**Exercise objective**
Please copy the records below word for word, from the line containing "The image size" through the end of the records, including both ends. Leave the pictures out of your answer.

**Records provided**
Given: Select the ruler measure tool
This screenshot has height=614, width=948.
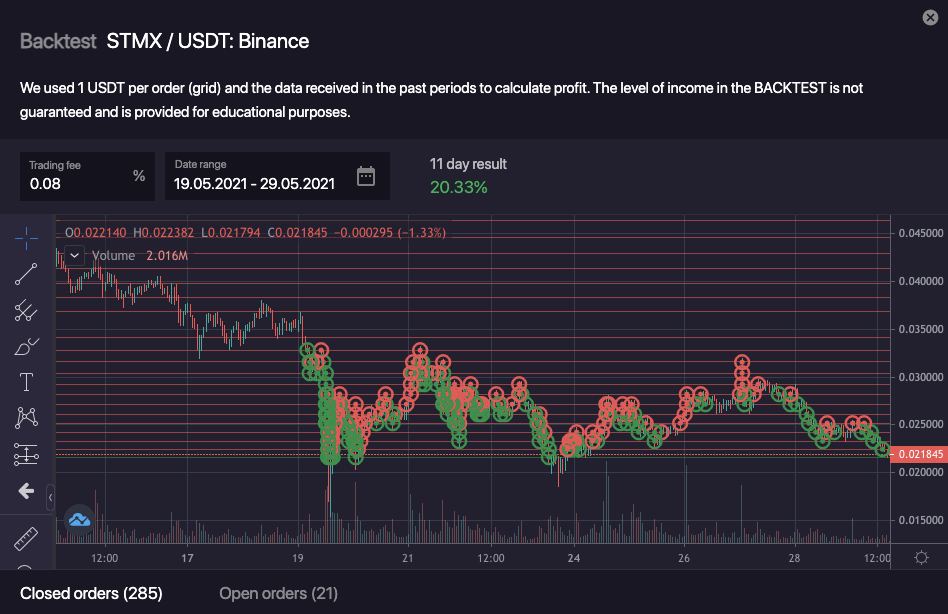Looking at the screenshot, I should click(26, 539).
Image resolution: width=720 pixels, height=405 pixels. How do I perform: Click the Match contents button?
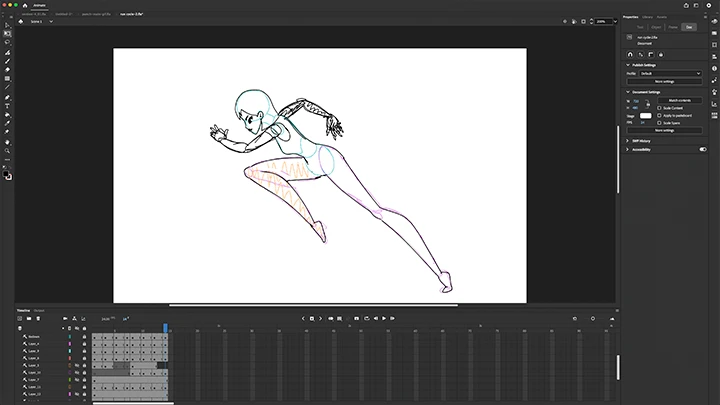tap(679, 101)
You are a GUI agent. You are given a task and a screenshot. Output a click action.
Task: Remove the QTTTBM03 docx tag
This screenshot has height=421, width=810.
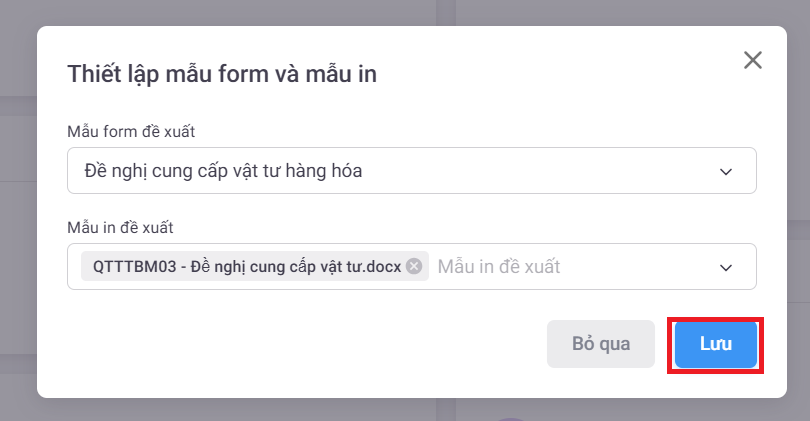coord(414,267)
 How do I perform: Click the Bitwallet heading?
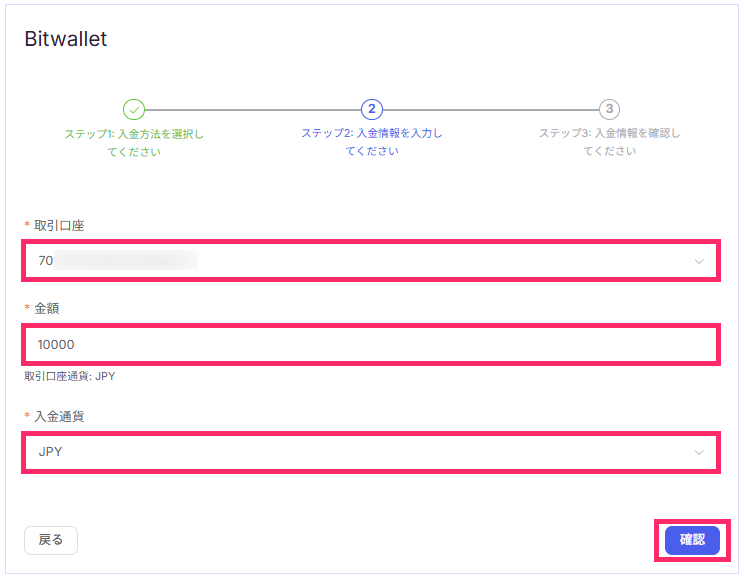coord(65,39)
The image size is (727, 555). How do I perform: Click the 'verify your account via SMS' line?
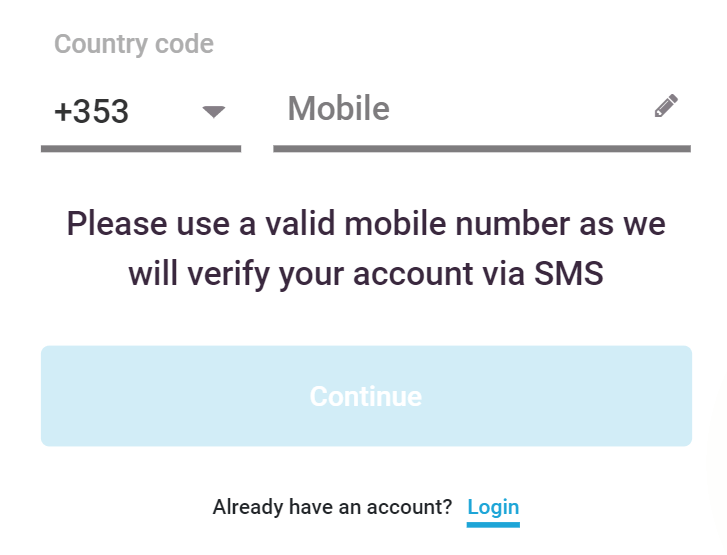(366, 274)
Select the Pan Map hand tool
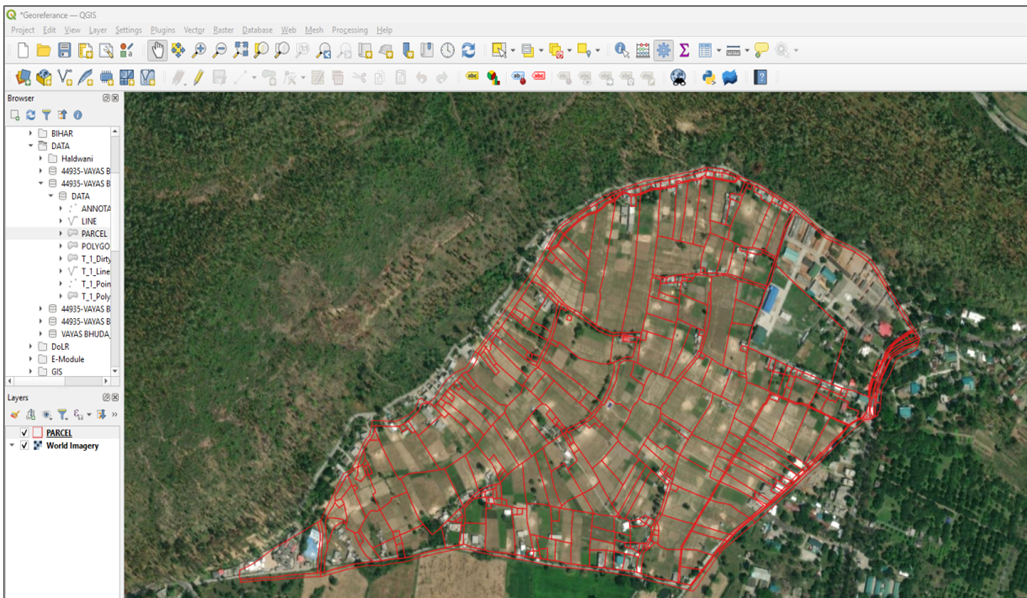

**Solution to the exercise**
The image size is (727, 555). How do I perform: Click the 'verify your account via SMS' line?
(366, 274)
Select the Pan Map hand tool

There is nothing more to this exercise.